Miss Rwanda Organization
- Formation: 1992
- Type: Beauty pageant
- Headquarters: Kigali
- Location: Rwanda;
- Membership: Miss World; Miss Supranational;
- Official language: English Kinyarwanda
- Key people: Dieudonne Ishimwe
- Website: www.missrwanda.rw

= Miss Rwanda =

Beauty pageant

Miss Rwanda is a national beauty pageant in Rwanda.

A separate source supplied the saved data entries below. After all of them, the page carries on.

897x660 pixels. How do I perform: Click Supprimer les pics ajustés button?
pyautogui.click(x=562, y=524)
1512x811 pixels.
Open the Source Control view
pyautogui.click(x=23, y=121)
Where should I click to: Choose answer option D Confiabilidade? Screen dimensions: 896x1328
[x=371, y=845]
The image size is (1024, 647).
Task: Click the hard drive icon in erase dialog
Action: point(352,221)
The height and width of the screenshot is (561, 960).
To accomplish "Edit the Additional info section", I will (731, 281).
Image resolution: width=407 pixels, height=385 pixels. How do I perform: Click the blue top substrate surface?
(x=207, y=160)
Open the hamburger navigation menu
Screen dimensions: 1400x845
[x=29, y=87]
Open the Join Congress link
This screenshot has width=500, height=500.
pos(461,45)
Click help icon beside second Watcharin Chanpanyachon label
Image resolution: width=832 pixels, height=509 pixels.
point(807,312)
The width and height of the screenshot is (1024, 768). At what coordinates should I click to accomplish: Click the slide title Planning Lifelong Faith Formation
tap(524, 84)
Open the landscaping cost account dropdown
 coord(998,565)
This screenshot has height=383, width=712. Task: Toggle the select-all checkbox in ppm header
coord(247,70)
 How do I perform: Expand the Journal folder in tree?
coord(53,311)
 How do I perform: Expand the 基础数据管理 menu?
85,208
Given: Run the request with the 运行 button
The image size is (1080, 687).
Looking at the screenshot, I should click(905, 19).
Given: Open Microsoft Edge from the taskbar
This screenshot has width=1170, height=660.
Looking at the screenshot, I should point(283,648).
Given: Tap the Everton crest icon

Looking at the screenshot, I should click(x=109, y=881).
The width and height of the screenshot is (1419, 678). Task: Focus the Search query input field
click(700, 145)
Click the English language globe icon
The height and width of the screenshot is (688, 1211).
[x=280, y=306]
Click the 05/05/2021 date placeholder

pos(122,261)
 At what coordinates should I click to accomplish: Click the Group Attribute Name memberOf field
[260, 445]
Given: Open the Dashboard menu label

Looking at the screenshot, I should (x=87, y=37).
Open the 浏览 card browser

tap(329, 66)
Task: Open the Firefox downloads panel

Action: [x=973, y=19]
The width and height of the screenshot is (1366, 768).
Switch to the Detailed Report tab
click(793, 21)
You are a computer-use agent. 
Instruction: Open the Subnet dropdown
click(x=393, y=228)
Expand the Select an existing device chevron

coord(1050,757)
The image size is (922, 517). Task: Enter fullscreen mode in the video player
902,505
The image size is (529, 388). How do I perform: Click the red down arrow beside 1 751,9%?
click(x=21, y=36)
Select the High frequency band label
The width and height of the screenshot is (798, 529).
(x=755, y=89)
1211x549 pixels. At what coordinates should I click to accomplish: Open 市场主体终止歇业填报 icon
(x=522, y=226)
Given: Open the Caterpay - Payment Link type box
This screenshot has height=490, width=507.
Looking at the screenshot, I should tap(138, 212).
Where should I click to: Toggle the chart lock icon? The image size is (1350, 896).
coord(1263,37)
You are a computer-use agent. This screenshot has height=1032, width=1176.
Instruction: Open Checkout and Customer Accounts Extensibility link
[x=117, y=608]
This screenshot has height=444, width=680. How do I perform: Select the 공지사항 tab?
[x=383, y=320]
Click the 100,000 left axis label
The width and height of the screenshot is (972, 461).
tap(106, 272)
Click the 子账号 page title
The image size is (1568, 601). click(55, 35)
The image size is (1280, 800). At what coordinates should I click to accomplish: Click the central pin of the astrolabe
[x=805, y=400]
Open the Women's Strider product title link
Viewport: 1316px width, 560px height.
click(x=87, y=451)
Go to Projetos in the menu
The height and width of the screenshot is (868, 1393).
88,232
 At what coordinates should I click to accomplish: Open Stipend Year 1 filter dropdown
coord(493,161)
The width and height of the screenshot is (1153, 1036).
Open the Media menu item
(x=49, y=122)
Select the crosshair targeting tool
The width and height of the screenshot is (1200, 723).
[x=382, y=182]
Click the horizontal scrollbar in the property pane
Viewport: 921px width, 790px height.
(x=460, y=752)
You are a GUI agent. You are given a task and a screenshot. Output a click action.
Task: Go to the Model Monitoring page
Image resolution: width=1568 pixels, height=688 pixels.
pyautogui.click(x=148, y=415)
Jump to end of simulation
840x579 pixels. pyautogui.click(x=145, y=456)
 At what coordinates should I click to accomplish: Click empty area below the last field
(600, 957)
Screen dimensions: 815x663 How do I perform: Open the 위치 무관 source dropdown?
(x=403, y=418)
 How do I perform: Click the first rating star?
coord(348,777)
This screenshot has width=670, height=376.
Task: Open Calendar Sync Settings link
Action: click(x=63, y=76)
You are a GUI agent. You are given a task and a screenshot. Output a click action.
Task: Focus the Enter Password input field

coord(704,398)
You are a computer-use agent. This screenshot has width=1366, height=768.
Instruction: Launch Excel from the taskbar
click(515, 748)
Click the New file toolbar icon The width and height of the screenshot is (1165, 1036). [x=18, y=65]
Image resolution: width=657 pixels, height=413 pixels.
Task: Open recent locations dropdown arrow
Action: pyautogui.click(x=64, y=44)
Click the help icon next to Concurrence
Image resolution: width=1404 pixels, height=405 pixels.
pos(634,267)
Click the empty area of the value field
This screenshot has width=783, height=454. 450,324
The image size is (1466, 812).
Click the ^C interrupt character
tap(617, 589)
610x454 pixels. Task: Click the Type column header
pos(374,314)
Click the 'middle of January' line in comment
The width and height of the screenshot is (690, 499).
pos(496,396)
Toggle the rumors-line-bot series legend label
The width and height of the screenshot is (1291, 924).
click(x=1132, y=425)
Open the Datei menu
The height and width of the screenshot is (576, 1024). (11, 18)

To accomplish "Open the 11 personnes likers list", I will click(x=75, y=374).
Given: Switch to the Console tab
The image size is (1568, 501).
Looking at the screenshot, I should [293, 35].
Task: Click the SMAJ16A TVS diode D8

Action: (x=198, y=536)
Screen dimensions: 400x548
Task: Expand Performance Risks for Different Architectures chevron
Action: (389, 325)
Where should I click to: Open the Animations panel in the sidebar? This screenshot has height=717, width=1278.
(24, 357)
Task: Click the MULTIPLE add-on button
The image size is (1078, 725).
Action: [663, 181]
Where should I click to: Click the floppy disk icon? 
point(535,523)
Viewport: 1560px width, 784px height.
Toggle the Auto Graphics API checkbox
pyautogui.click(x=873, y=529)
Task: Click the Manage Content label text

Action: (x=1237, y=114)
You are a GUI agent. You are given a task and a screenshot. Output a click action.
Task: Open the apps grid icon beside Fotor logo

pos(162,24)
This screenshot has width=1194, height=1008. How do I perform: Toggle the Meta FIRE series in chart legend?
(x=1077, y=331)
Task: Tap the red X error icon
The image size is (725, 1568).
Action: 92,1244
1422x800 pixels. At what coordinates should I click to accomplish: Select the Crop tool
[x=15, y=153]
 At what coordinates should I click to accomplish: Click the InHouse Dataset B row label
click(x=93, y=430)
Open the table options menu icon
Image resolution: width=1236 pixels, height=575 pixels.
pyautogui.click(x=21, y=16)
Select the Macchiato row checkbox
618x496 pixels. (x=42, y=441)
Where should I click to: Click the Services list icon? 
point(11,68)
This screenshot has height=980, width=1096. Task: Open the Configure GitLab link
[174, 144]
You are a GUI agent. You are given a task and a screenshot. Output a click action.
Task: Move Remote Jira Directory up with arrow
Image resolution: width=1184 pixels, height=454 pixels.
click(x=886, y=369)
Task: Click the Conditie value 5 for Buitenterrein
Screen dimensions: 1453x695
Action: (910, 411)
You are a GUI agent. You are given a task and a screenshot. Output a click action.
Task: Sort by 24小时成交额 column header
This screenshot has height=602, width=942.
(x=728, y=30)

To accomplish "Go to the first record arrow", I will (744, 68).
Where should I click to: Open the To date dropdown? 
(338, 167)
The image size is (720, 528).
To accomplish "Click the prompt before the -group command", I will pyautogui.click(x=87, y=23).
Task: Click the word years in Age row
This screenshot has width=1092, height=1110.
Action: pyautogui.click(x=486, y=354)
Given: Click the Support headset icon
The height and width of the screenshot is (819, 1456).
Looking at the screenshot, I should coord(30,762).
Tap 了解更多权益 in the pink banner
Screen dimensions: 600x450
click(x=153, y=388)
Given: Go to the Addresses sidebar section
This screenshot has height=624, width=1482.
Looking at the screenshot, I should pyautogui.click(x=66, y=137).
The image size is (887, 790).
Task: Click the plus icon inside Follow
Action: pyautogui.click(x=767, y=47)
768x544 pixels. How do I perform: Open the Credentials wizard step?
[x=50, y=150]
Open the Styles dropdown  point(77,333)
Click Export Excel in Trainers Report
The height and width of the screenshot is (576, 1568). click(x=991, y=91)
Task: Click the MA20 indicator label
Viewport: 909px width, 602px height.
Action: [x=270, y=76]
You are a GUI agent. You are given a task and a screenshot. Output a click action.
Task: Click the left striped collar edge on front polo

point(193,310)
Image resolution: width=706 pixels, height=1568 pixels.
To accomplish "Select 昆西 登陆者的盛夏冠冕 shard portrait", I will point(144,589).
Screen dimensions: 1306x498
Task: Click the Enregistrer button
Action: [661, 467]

In May 2022, it was reported that the pageant was suspended due to the arrest of Dieudone Ishimwe popularly known as Prince Kid, the CEO of Rwanda Inspiration Backup — the organizer of Miss Rwanda, by the Rwanda Investigation Bureau (RIB) for alleged sexual exploitation of contestants.

==History==
Miss Rwanda was organised by telecom company Rwandatel in 2009 . The 1st edition Miss Rwanda 2009 was held on December 19, 2009 and Grace Bahati was made a history to become Miss Rwanda.

== Titleholders ==

The Miss Rwanda organization decided to send the winner to Miss World pageant. Meanwhile the Miss Supranational Rwanda set in different organization. The winner goes to Miss Supranational pageant.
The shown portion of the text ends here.